Video game players more likely to navigate using response vs. spatial learning

Press release from Douglas Mental Health University Institute, on ScienceDaily:

A new study … shows that while video game players (VGPs) exhibit more efficient visual attention abilities, they are also much more likely to use navigation strategies that rely on the brain’s reward system (the caudate nucleus) and not the brain’s spatial memory system (the hippocampus).

Past research has shown that people who use caudate nucleus-dependent navigation strategies have decreased grey matter and lower functional brain activity in the hippocampus.

Video gamers now spend a collective three billion hours per week in front of their screens. In fact, it is estimated that the average young person will have spent some 10,000 hours gaming by the time they are 21. The effects of intense video gaming on the brain are only beginning to be understood.

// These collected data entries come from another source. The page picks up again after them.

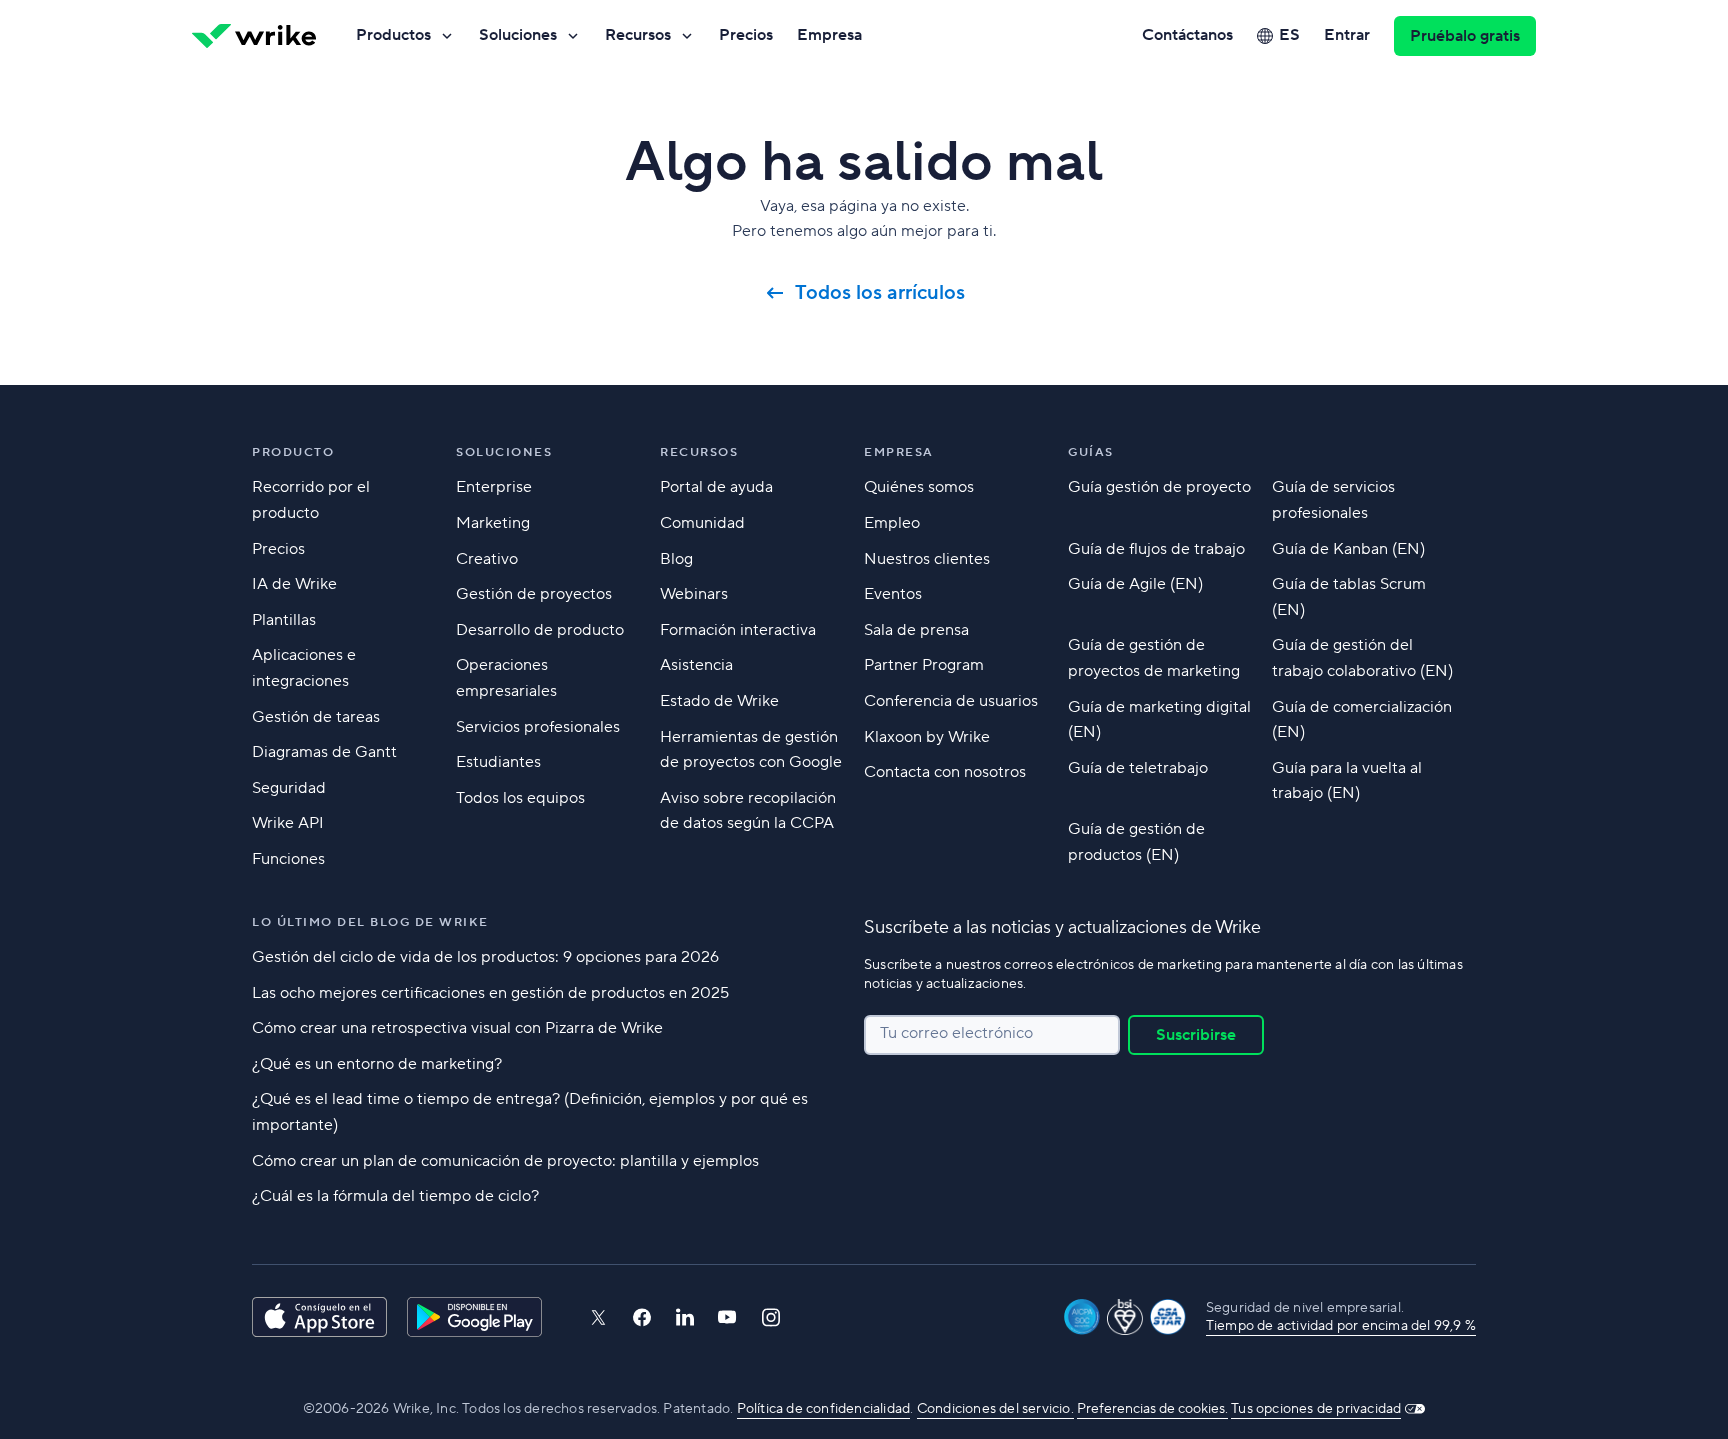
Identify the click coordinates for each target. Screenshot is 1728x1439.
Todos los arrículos (880, 293)
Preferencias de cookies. (1152, 1409)
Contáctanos (1187, 35)
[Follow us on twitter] (598, 1317)
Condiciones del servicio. (995, 1409)
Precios (746, 35)
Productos (393, 35)
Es (1289, 35)
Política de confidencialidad (824, 1409)
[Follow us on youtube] (727, 1317)
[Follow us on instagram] (771, 1317)
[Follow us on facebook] (642, 1317)
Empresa (829, 35)
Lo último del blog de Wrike (370, 922)
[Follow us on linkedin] (685, 1317)
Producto (293, 452)
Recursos (638, 35)
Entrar (1347, 35)
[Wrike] (254, 36)
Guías (1091, 452)
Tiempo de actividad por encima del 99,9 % (1341, 1326)
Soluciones (518, 35)
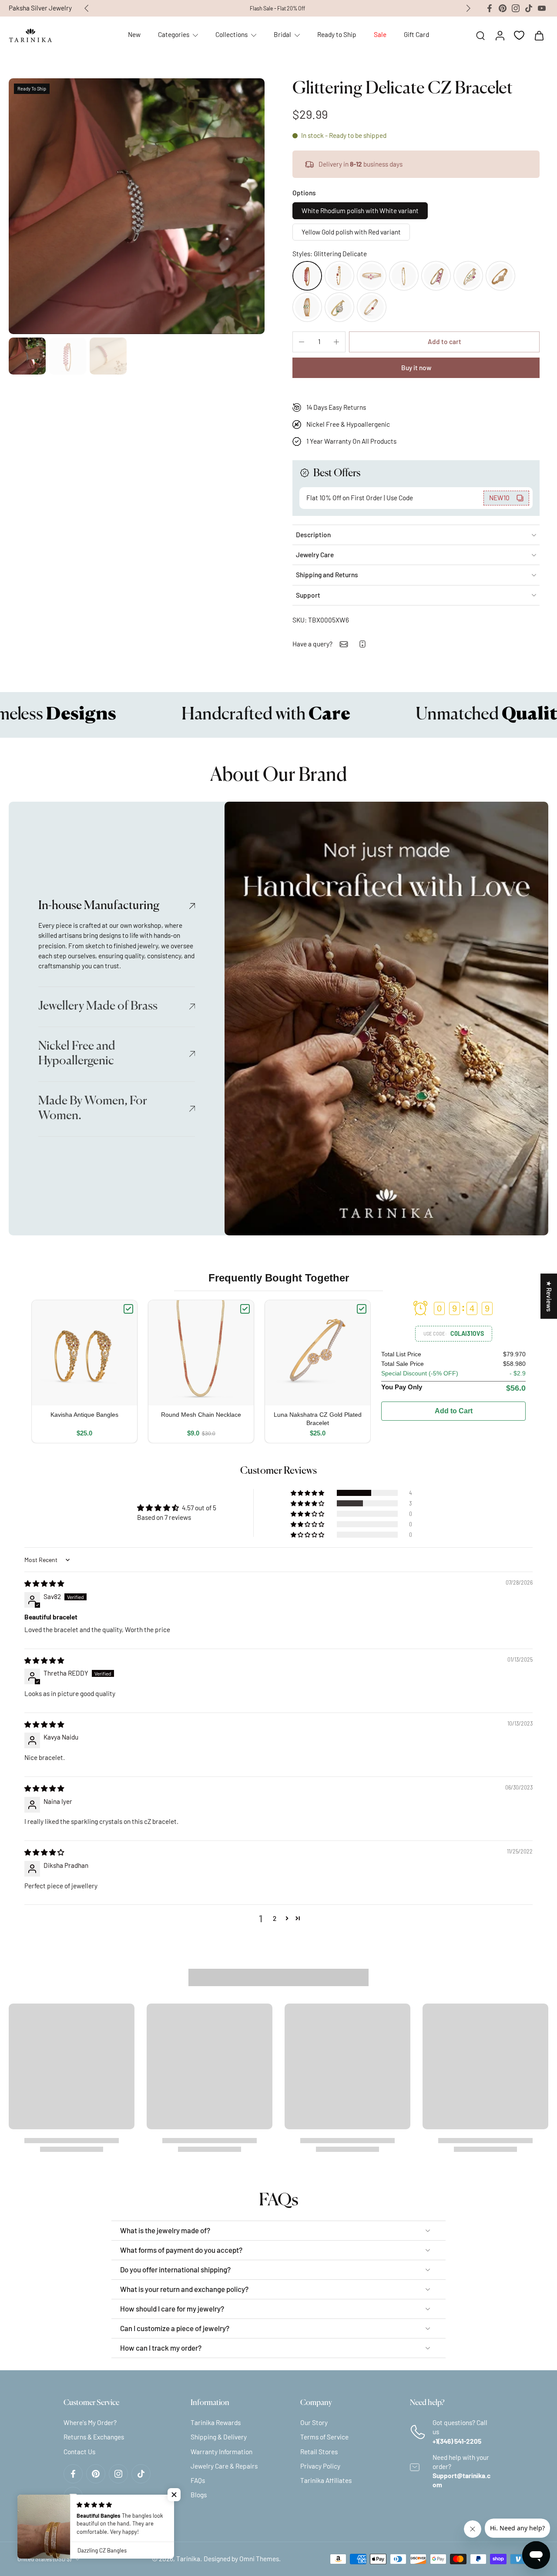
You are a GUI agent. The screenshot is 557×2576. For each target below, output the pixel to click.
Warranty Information (221, 2452)
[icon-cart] (538, 35)
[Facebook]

More research needs to be done, but that item about the implications of spatial vs. response learning does not bode well. There’s some related information — more focused on addiction, but still relevant — in a 2013 article posted in Hippocampus:

Spatial strategies involve learning the spatial relationships between the landmarks in an environment, while response learning strategies involve learning a rigid set of stimulus-response type associations, e.g., see the tree, turn left. We have shown that spatial learners have increased gray matter and fMRI activity in the hippocampus compared with response learners, while response learners have increased gray matter and fMRI activity in the caudate nucleus.